Problem to work on
An exact copy of all entries is the expected answer.

Stored data:

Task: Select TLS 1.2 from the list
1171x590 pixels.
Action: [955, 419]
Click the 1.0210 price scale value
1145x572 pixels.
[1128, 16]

Answer area
Task: Select TLS 1.2 from the list
1171x590 pixels.
Action: [955, 419]
Click the 1.0210 price scale value
1145x572 pixels.
[1128, 16]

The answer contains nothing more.